A lista é pessoal e intransmissível, é assim como os bilhetes de avião e os passes do autocarro e inclui tardes com o meu pai a falar de ninharias que só a nós entusiasmam, de quando eu era pequena ou do tempo em que a minha mãe estava viva. Também está lá, nestes desejos de ano novo, as conversas no sofá com a minha tia Conceição a perguntar se sou irmã ou sobrinha ou pela outra gente, a gente com quem viveu na casa onde ainda mora, da qual se orgulha como se fosse um palácio.

Quando for o momento de pedir os desejos, não me vou esquecer do trabalho, nem do fôlego para levar a vida de sempre, mesmo que, às vezes, me pareça absurda. Se continuar mais ou menos na mesma, terei então vagar para aqueles planos mais extravagantes, para as aulas de esgrima e para voltar a ser a miúda que brincava aos filmes de capa e espada no terreiro, em lutas de cabo de vassoura contra o meu irmão, temido e ágil espadachim. E talvez me possa lançar ao mar para nadar do cais à Barreirinha e cumprir uma ideia antiga, do tempo em que era gordinha e tinha vergonha de tudo, até de mim mesma.

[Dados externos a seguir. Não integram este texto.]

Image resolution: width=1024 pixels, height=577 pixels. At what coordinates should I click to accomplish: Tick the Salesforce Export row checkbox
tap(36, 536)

O mais difícil será mesmo escrever um livro e ficar rica. Ficar rica depende da sorte, não vejo maneira se não for no Euromilhões e escrever não se fica pela vontade, precisa de uma história e de arte para a contar. E não se faz se não se arriscar o melhor de nós e o entregar aos outros. Um livro exige tanto de talento como de coragem pelo que talvez seja mais seguro lançar-me ao mar para uma prova de águas abertas. Ou então ficar-me pela esgrima ou empenhar-me em gastar menos no que, de facto, não preciso.

A vida decidirá. Talvez nenhum dos projectos vingue, o futuro pode levar-me a outro ponto, mostrar outras possibilidades ou virar tudo ao contrário. E estes planos comezinhos e simples desaparecem. Todos os dias isso acontece, há infinitas possibilidades de ser feliz ou de cair a pique, não se pode dizer que se está a salvo de um destino mau. Posso ter sorte ou sofrer um revés, cabe-me lutar, resistir, fazer o possível. Eu gosto de acreditar na sorte, no lado bom, nas segundas, terceiras ou quartas oportunidades.

Seja o ano novo generoso.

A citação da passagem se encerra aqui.